> [Work to be completed]: Check which lines in the records hold "Given" and report how many there are, with no other text.

-=-=-

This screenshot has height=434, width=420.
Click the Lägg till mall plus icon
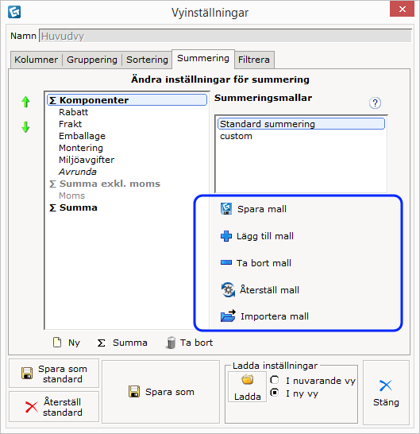226,236
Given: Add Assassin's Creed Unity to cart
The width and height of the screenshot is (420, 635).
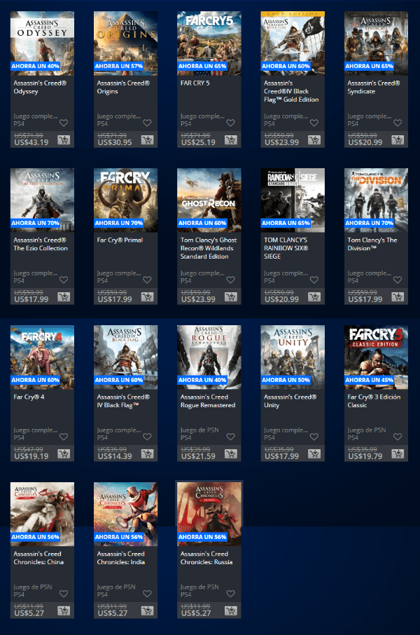Looking at the screenshot, I should (x=314, y=454).
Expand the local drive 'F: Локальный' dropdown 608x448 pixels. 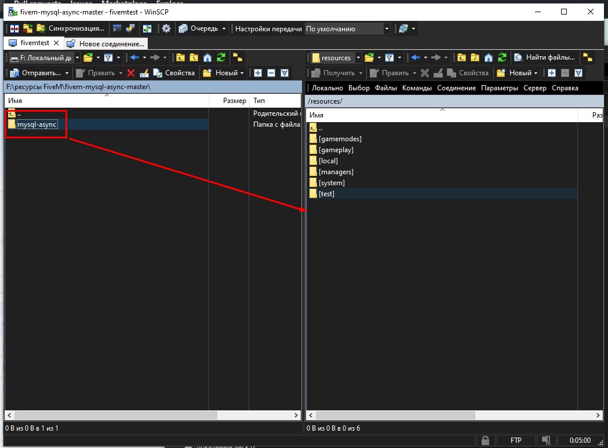coord(77,57)
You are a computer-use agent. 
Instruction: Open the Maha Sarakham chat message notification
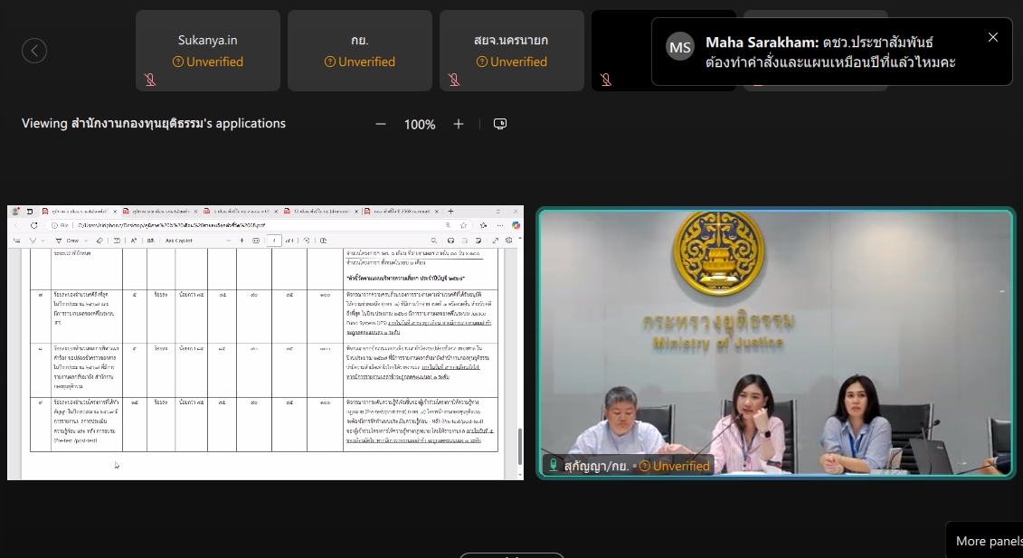[830, 52]
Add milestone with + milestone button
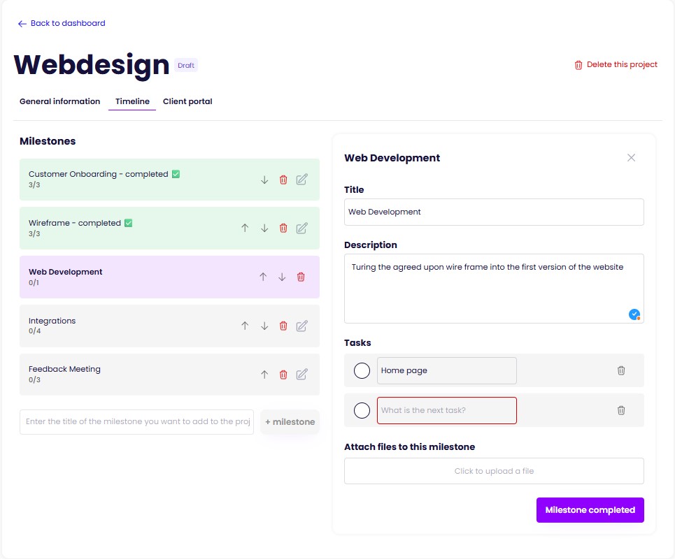 coord(290,422)
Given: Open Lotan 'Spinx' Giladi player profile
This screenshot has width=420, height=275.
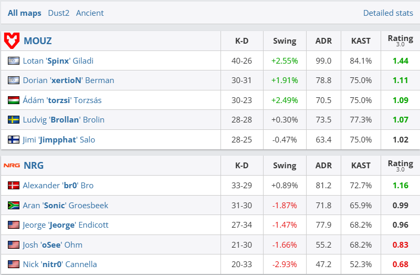Looking at the screenshot, I should [58, 61].

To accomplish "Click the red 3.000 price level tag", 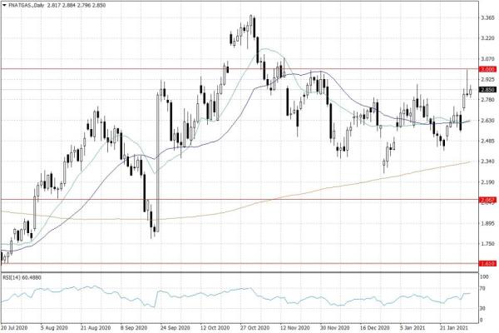I will pyautogui.click(x=487, y=69).
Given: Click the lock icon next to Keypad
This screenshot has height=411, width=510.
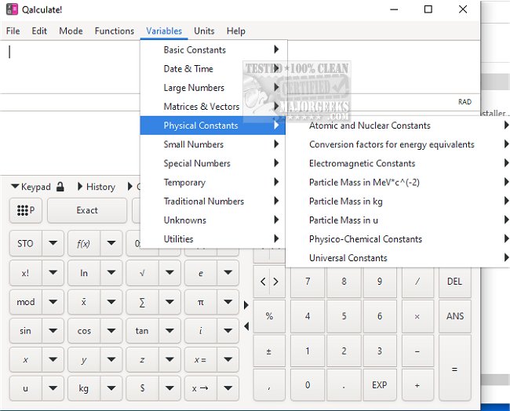Looking at the screenshot, I should pos(60,187).
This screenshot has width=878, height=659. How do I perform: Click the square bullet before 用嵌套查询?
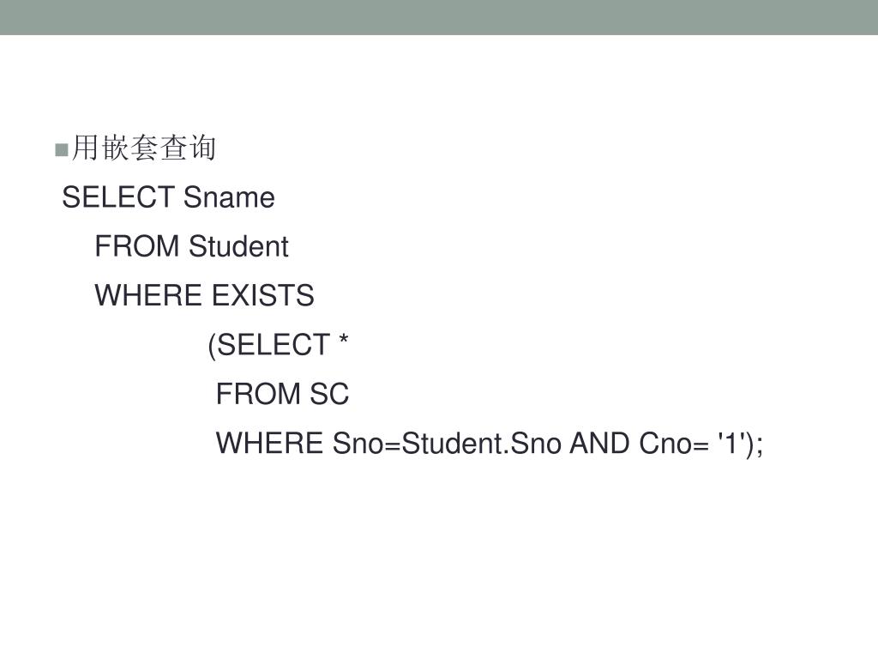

-=-=-

> [Result of the exercise]: 3